Dans une interview accordée à l’agence TAP, Didier Leschi, a souligné qu’il ne s’agit pas d’une immigration classique mais d’un système « gagnant-gagnant », où les travailleurs acquièrent une expérience professionnelle valorisable en Tunisie, sans alimenter la fuite des talents.
2500 travailleurs tunisiens concernés
Dans ce cadre, près de 2500 Tunisiens devraient être accueillis en France d’ici 2029, notamment via le programme THAMM+.
Les secteurs ciblés correspondent aux tensions du marché du travail français : agriculture, industrie, transport, aide à la personne et restauration.

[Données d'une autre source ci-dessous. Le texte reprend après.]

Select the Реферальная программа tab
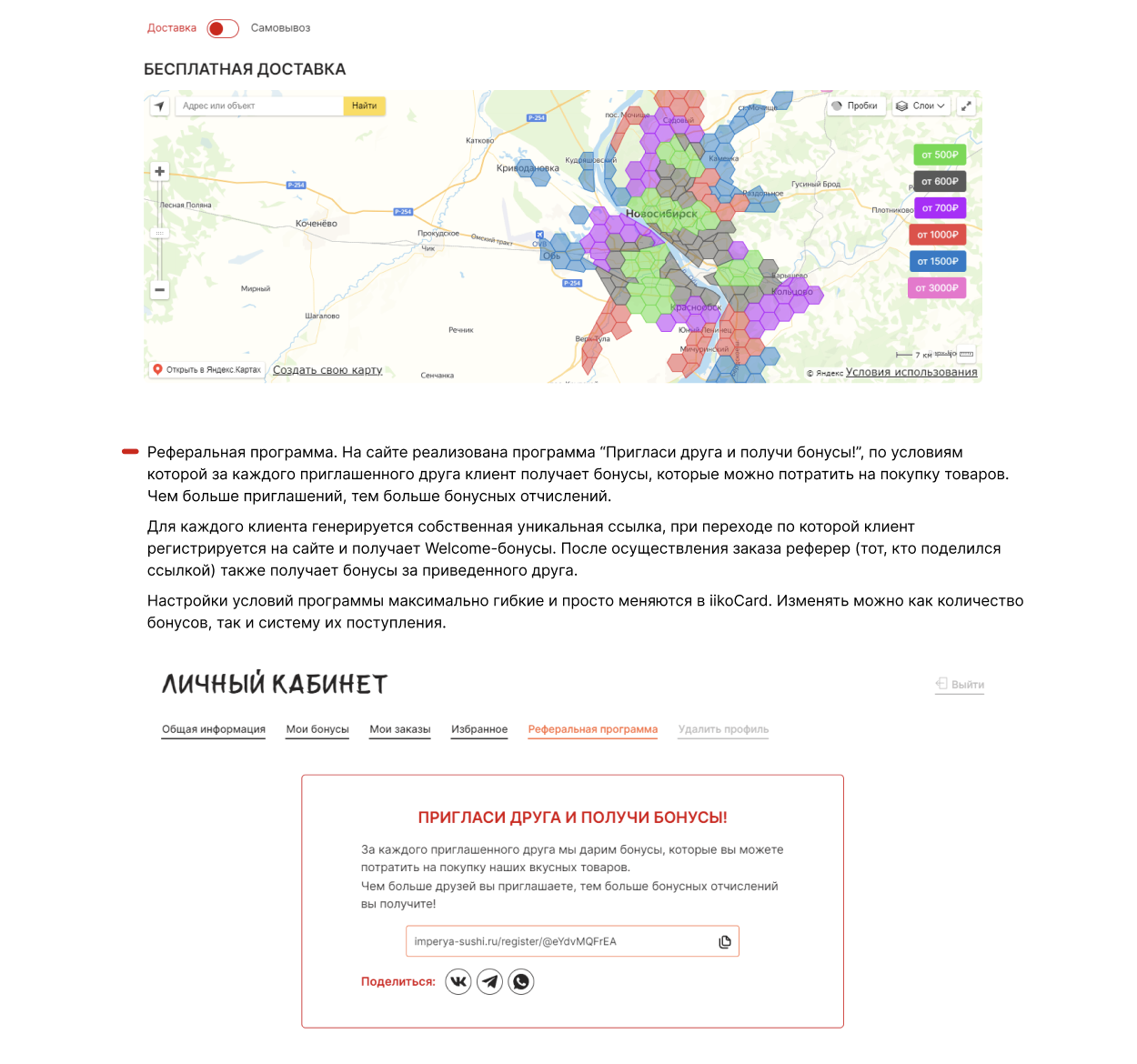The image size is (1137, 1064). (x=592, y=729)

En parallèle, les autorités françaises insistent sur la nécessité de privilégier les voies légales, alors que plus de 20.000 titres de séjour ont déjà été accordés à des Tunisiens en 2025.
Une condition clé : le retour au pays
Le cœur du dispositif reste la notion de « circularité » : les bénéficiaires doivent impérativement retourner en Tunisie à l’issue de leur contrat. Ce retour conditionne la pérennité du programme et son élargissement.
Les autorités françaises attendent également une coopération accrue de la Tunisie pour faciliter le retour des personnes en situation irrégulière, un point devenu central dans les discussions bilatérales.
Ce mécanisme répond à un double impératif : combler les pénuries de main-d’œuvre en France tout en gardant un contrôle strict sur l’immigration. Il reflète aussi un équilibre délicat entre ouverture économique et fermeté politique.